The small size and patchy distribution of serpentine plant communities have contributed to the decline, endangerment, and extinction of serpentine-dependent species. Naturally-occurring local extinctions become permanent once reserves, particularly in urban areas, become surrounded by inhospitable habitat. These areas would once have been recolonized from nearby refugia, but are now effectively sealed off from similar plant communities. The Bay checkerspot butterfly (Euphydryas editha bayensis) was once relatively common in San Francisco, but is now found only in larger reserves south of the city (Hafernik & Reinhard 1995).

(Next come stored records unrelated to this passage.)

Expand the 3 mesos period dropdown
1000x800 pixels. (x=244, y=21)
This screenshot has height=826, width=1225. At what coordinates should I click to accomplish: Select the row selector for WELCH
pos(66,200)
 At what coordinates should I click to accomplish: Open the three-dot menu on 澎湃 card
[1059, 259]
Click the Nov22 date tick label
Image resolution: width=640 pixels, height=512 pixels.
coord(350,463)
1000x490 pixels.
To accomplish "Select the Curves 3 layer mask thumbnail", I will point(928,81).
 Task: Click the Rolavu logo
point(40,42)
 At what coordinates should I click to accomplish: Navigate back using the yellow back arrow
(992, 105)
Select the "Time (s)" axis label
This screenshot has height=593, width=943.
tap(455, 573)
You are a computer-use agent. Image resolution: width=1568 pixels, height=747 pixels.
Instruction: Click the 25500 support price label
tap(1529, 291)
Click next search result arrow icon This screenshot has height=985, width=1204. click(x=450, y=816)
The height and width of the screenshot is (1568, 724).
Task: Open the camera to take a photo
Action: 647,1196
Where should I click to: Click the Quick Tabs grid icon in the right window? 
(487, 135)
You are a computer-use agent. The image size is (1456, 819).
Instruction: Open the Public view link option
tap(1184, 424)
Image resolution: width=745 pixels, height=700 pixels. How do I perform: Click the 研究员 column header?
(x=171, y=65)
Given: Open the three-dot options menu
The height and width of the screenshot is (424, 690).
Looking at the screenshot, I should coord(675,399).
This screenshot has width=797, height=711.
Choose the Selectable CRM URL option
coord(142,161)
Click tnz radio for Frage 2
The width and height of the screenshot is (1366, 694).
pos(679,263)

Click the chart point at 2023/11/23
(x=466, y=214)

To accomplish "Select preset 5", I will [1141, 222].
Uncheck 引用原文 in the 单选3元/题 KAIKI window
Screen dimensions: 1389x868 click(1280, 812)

Disturbance associated with high human use can also have dramatic effects on serpentine plant communities. Proliferation of informal trails caused the Presidio's largest population of the threatened Marin dwarf flax (Hesperolinon congestum) to plummet from several thousand to less than a half-dozen in just a few years. (Its habitat has now been fenced off to allow recovery.) Domestic pets cause additional disturbance by digging after gophers and depositing nitrogen-rich feces. Adding nitrogen to serpentine soils allows non-native annual grasses to invade (Huenneke et al. 1990?). Other sources of nitrogen include nitrogen-fixing non-natives such as french broom (Genista monspessulana) and even smog.
The Presidio's small and extremely isolated serpentine plant communities will never again provide habitat for several extinct species, including the Franciscan manzanita (Arctostaphylos hookeri ssp. franciscana), a close relative of the nearly-extinct Presidio or Raven's manzanita (Arctostaphylos hookeri ssp. ravenii). Several have become quite limited in range and population size, including the San Francisco owl's clover (Triphysaria floribunda), an annual hemiparasite that was not seen for several years before nine individuals were located in 1995--right next to the last wild Raven's manzanita.
[adapted from Pete Holloran, "The Greening of the Golden Gate: Community-based Restoration at the Presidio of San Francisco," Restoration & Management Notes 14, no. 2 (1996)]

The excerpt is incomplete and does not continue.